Mats Zuccarello admitted that was hard to endure coming so late in the game. "It was a blow for us, but give them credit," he said. "They played well and got a nice shot. It's hard to defend."

Zuccarello also talked up Norway's teamwork as the Norwegians sensed Swiss weakness and pressured the opposition.

Both teams were looking to bounce back from disappointing defeats on Saturday. Both teams fired in more than 40 shots on their opponents but yielded just two goals between them. It was time for both offences to start producing and, from the opening exchanges, they did just that.

Switzerland seized the early initiative.

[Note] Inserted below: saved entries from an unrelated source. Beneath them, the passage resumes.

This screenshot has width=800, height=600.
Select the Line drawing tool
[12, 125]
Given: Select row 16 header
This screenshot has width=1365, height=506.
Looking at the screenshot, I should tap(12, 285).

Anxious to redeem itself after that shock defeat against Kazakhstan the Alpine nation started at a high tempo and took an early lead thanks to Samuel Walser’s second goal of the competition. He converted his team’s first power play in the third minute, sliding the puck behind Volden after Yannick Weber’s shot caused confusion on the slot. Norway’s Mats Rosseli Olsen desperately tried to hook it off the goal line, but the video confirmed that the score was good.

A second Swiss power play soon after almost created another goal when Niederreiter found himself face-to-face with Volden but this time the goalie came up big to keep Norway within a single goal.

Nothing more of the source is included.